10 October 2017

How To Stop Dating Dickheads



During the five years I was single, I was never really alone. I went on many dates, met many men who were a man by age but a boy by maturity and more than often these boys overlapped. Don't get me wrong, there were nice guys but, for now, they aren't worth pointing out in this post, and I sure as hell didn't give them the time of day then.

There was the traveler who  I started hanging out with before my long-term relationship broke down in my early twenties. He then took a year abroad at uni – although it continued on and off whenever he would do me the grace of being in London for longer than two months and wasn't living in the back of a campervan, growing his hair until it was the same length as mine.

There was the old flame who popped up almost once a year for five years when his relationships were in the gutter and he needed assurance, which unfortunately I gave.

There was THE PR who breadcrumbed me for TWO YEARS. There's a reason why 'breadcrumbing' has been coined worse than ghosting; there was never promise of any sort of relationship but he always gave enough attention to be in the forefront of my mind. I allowed myself to be strung along and I almost lost my mind because of it. My self-esteem was in the gutter. He made me feel worthless and as if I wasn't good enough every single day for this period.

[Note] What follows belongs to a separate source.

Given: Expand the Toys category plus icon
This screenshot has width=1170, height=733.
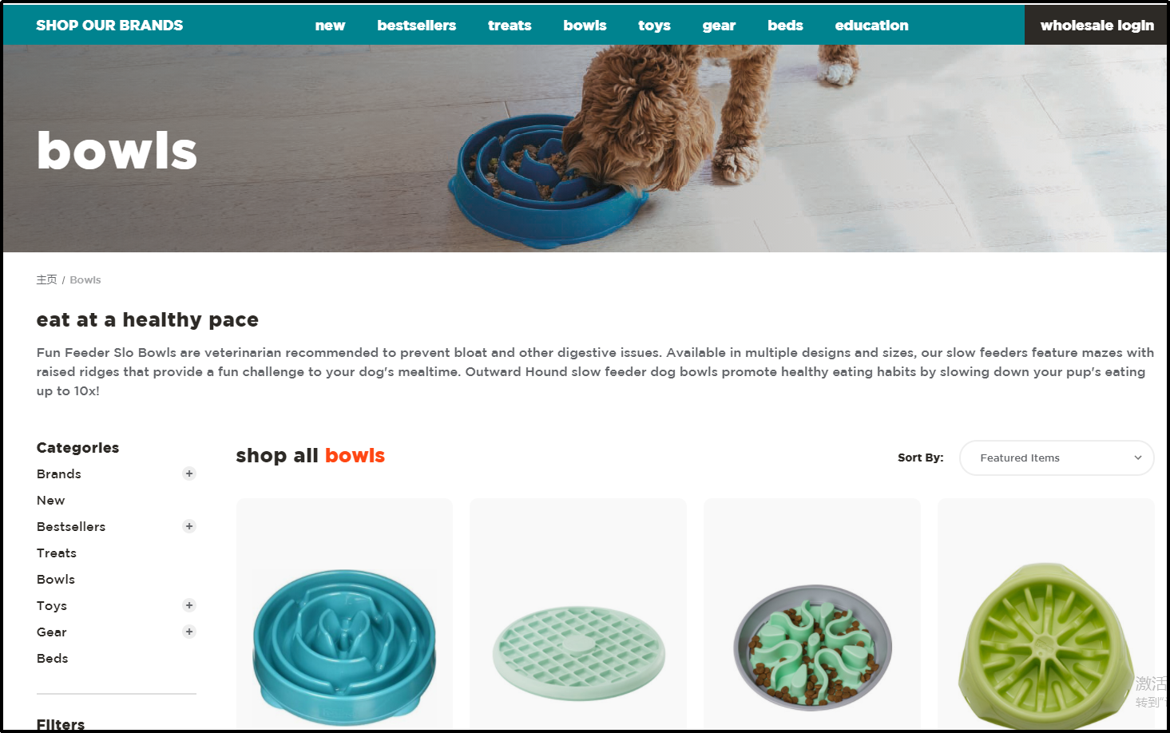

In hindsight, he's more than likely a sociopath. He's also very attractive and I feel terrified/sorry for every woman who has he has ever met/will meet in the future.

I then revisited my failed, long-term relationship. Can I get a L-O-L.

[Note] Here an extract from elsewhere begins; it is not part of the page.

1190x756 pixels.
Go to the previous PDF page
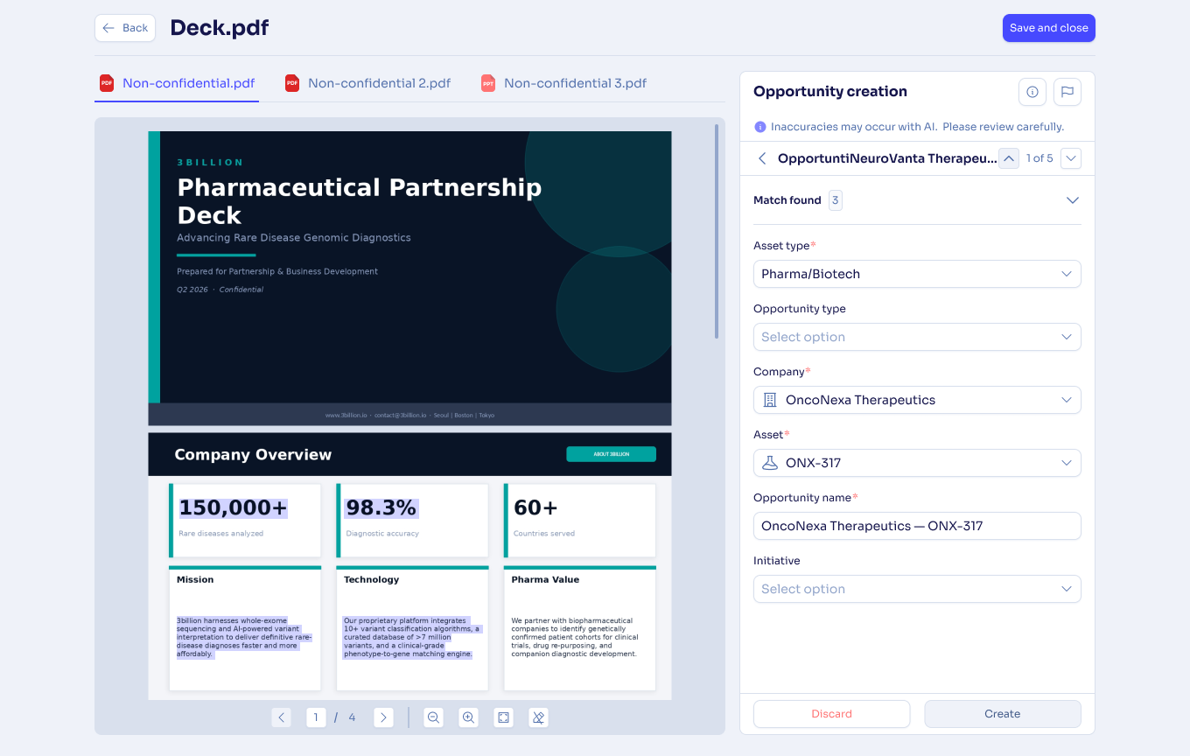coord(281,718)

I'm aware you're here for advice, not just a play by play of my dating history. To round it up, I started 'seeing' – whatever that means – a guy I considered one of my best mates and something of a mentor. To cut a long story short, it obviously went tits up. I started to feel similar feelings as I did to the PR guy and I had two choices - a 'breakdown' of sorts or to head to therapy to try work out what was going on/wrong.

I can't promise magic but I met my boyfriend, who I have been with for over a year, within the same week of ending my relationship and my friendship with the 'best mate'.

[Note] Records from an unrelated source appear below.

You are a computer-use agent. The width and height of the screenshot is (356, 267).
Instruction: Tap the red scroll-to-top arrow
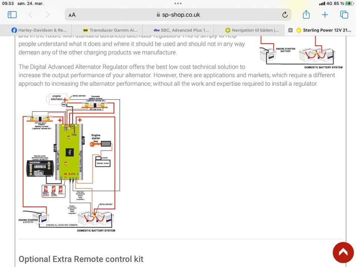click(x=343, y=253)
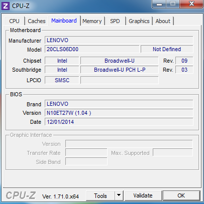
Task: Open the SPD tab
Action: tap(115, 21)
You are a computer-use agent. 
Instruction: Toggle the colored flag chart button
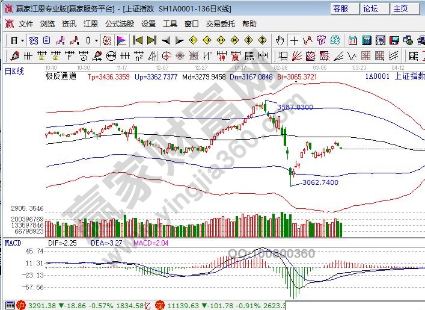coord(121,40)
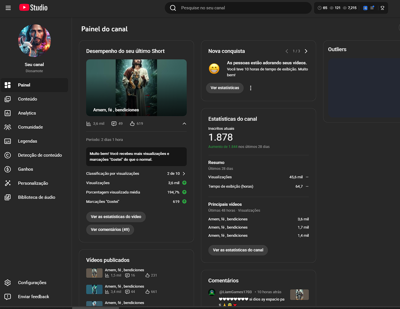Go to next Nova conquista card
The height and width of the screenshot is (309, 400).
point(306,51)
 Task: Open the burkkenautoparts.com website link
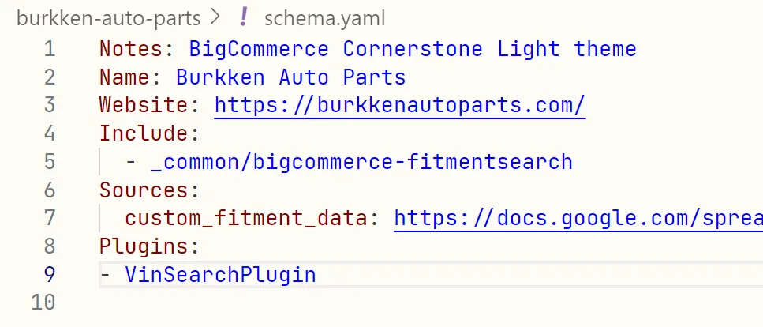399,105
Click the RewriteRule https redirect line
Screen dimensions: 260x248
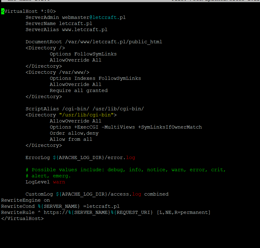point(106,212)
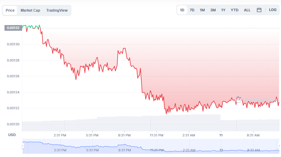Select the 1D time range

pos(182,10)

I wasn't looking for him. If anything, I was trying to lap up all the newly found freedom I'd felt lifting the weight of dating dickheads for the previous five years. And, importantly I should note, it wasn't all smooth-sailing. My boyfriend will never let me forget the first time he tried to kiss me in public and I blocked him saying, "I don't do PDAs, sorry" or a month later when this then turned into, "I don't really do relationships." However, he was patient and fairly quickly, I learned the beauty of vulnerability.

Go grab a pen, paper and a cup of tea. 

The first thing my therapist asked me to do was write down a list of the qualities I'd like in a partner. I'm not talking brown hair, brown eyes, 6ft 5", big biceps, well-endowed etc (although one can dream) but more general qualities. For example, the first thing I wrote down was that I wanted to be a priority in my imaginary partner's life. The next quality I wrote was loyalty. And so on.

There's a reason for writing it down. Writing down the list cements your belief in the need for these qualities for a happy and healthy relationship and that is the first step to finding the right person.

So, go on, I dare you. Dare to dream and write down your (realistic) perfect partner.

If you're dating someone who you aren't sure is right or you've been seeing someone but again, it's all a bit unsure, pick up your list and check off your current partner to your 'perfect' partner. Now you've recognised what is it that you want, you'll be a lot more aware and unaccepting of what you don't want.

I found when I did this cross-check against 'the best mate', he fitted none of the qualities that I regarded important and it was only then that I realised I needed to end the relationship.

There are so many other things that come into play such as self-esteem, self-worth, confidence, timing. Obviously, this is not a cure for all dickheads but it's a great place to start.

Disclaimer: This isn't a post aimed at those in an abusive relationship or to get out of an abusive relationship. National Domestic Violence Helpline can be reached on 0808 2000 247, 24/7 or similarly LWA, who support those suffering from mental or physical abuse can be reached on 0300 365 0112 during office hours.